▶ **Task requirements**:
Convert the items, from the first line through the line containing "Action: pyautogui.click(x=375, y=906)" (inclusive), into a JSON list of strings with one string per line, omitting blank lines.

---

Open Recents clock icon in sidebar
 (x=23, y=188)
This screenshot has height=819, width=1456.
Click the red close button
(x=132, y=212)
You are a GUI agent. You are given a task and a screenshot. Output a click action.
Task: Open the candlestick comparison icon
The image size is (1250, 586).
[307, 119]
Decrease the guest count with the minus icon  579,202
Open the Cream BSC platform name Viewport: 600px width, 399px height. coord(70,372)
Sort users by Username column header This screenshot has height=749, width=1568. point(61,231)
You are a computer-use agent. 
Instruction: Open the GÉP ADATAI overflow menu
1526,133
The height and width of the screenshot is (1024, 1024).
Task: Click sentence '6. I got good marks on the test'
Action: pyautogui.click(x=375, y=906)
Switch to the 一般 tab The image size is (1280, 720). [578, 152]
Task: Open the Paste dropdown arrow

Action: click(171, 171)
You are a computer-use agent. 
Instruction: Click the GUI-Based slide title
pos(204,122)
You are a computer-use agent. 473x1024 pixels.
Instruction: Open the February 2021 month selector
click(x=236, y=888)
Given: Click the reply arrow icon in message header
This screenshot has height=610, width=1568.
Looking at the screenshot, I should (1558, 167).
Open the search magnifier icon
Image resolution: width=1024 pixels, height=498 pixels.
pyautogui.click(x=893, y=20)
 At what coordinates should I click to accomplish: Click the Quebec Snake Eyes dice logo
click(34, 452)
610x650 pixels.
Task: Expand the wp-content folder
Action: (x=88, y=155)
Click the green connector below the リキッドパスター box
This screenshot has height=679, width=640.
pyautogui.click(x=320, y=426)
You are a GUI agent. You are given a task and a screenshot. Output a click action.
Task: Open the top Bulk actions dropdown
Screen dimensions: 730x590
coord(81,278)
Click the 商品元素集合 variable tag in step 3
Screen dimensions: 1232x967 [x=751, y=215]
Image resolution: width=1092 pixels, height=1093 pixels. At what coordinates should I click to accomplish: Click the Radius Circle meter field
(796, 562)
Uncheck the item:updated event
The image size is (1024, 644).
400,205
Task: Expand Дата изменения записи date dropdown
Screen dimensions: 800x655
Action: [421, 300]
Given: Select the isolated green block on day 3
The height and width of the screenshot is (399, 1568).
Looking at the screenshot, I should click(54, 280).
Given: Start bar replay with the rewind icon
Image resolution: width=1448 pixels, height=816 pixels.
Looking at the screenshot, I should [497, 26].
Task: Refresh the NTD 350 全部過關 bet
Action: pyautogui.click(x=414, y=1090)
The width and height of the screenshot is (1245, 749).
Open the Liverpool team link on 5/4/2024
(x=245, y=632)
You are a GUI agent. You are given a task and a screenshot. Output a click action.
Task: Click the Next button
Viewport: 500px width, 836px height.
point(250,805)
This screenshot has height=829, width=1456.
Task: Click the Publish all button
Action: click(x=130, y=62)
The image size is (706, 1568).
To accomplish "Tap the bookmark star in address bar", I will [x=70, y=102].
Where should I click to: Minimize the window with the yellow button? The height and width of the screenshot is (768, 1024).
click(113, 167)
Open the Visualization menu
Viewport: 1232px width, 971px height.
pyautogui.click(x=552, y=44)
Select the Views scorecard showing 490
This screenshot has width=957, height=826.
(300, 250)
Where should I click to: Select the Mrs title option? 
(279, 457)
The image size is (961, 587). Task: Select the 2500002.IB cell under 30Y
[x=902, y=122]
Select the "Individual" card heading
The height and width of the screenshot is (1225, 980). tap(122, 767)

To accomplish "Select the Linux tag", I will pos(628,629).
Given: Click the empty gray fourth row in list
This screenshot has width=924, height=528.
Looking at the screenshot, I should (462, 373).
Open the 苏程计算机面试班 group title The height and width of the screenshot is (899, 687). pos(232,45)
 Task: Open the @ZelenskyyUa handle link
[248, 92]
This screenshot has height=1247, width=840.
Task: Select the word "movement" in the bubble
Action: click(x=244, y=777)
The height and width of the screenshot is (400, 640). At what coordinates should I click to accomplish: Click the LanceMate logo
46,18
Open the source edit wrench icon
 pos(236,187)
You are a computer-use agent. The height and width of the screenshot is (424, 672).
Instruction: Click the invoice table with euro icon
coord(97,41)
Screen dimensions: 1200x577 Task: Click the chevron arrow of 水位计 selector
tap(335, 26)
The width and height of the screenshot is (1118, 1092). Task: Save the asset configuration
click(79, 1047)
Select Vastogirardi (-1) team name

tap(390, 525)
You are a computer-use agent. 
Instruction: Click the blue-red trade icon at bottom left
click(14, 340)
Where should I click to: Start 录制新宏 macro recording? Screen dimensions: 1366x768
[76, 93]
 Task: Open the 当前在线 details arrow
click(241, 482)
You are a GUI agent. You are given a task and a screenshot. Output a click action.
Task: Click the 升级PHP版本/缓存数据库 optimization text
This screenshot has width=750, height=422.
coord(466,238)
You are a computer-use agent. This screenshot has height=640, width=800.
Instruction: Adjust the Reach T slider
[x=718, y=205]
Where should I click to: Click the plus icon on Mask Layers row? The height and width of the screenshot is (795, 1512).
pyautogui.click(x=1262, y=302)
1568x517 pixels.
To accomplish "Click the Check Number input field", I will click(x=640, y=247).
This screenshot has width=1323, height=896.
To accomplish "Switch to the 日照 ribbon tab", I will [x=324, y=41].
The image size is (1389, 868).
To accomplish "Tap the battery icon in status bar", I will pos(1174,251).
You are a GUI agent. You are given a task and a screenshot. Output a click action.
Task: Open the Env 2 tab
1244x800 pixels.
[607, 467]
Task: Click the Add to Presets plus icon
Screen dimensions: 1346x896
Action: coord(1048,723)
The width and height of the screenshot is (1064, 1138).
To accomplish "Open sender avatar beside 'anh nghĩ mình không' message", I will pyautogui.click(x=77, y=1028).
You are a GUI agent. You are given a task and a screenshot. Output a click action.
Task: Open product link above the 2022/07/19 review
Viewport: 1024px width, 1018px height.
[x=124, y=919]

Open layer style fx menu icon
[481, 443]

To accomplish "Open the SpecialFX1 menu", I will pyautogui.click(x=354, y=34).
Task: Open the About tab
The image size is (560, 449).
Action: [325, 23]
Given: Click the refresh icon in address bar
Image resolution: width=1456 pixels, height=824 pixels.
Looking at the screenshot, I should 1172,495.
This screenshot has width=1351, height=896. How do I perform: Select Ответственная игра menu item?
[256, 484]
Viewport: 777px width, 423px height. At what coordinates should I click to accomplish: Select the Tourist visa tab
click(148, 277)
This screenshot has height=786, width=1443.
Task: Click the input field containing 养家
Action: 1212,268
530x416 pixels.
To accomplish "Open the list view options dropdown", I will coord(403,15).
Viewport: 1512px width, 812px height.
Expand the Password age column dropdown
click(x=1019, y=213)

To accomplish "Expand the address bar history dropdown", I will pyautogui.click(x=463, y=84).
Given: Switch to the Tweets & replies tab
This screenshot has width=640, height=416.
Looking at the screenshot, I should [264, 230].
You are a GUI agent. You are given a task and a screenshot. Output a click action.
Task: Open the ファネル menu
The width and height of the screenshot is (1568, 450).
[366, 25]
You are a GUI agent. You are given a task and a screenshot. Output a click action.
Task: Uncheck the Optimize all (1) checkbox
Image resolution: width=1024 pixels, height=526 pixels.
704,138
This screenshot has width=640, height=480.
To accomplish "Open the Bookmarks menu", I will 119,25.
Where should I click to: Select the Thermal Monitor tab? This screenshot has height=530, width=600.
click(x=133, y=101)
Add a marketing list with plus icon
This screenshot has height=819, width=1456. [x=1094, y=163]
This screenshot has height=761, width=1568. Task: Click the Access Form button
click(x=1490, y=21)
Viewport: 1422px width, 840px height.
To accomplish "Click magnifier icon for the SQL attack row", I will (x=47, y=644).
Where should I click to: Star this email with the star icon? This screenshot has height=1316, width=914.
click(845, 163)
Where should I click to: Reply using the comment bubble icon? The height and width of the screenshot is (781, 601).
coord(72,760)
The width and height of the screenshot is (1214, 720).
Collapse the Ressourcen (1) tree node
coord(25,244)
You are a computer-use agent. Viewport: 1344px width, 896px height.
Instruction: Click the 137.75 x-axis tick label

---

▶ **Reply**:
[
  "Open Recents clock icon in sidebar",
  " (x=23, y=188)",
  "This screenshot has height=819, width=1456.",
  "Click the red close button",
  "(x=132, y=212)",
  "You are a GUI agent. You are given a task and a screenshot. Output a click action.",
  "Task: Open the candlestick comparison icon",
  "The image size is (1250, 586).",
  "[307, 119]",
  "Decrease the guest count with the minus icon  579,202",
  "Open the Cream BSC platform name Viewport: 600px width, 399px height. coord(70,372)",
  "Sort users by Username column header This screenshot has height=749, width=1568. point(61,231)",
  "You are a computer-use agent. ",
  "Instruction: Open the GÉP ADATAI overflow menu",
  "1526,133",
  "The height and width of the screenshot is (1024, 1024).",
  "Task: Click sentence '6. I got good marks on the test'",
  "Action: pyautogui.click(x=375, y=906)"
]